Music theory basics: how to use movement to make a melody and a bass line complement each other

0

Although it may sound like some kind of tricky yoga pose, contrapuntal movement is actually a term used to describe how two musical parts interact.

Think of the relationship between, say, a melody and a bass line, in terms of the directions in which they rise and fall in scale.

If you have a melody with notes going up in scale, getting higher pitched, that’s called “up motion”, while if it goes down in scale, it’s “down motion.”

Simple so far, but it’s when you combine two parts and start experimenting with their movement relative to each other that things start to get interesting.
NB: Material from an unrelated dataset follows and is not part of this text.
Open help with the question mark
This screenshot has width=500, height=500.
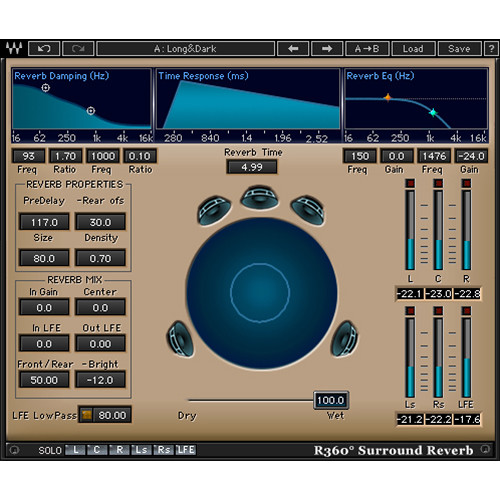(491, 49)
When you have two parts that work together, like a bassline and a melody, that’s called counterpoint. So when it comes to the direction in which each part moves relative to the other, the general term for it is contrapuntal movement, and it comes in four different flavors: oblique, parallel, similar, and contrary. .

So how is this relevant to modern music production? Well, by altering the relationship between the bass part and the melody, you can produce profound effects capable of injecting tension and movement into a wide range of musical genres.

The four types of movement mentioned above are mostly taken into account when using a composition technique known as voice guidance, which is a whole other story/lesson. For now, we’ll briefly illustrate an example of each movement type just to get the basic idea, ending with a look at the opposite movement and how it can be used in your tracks.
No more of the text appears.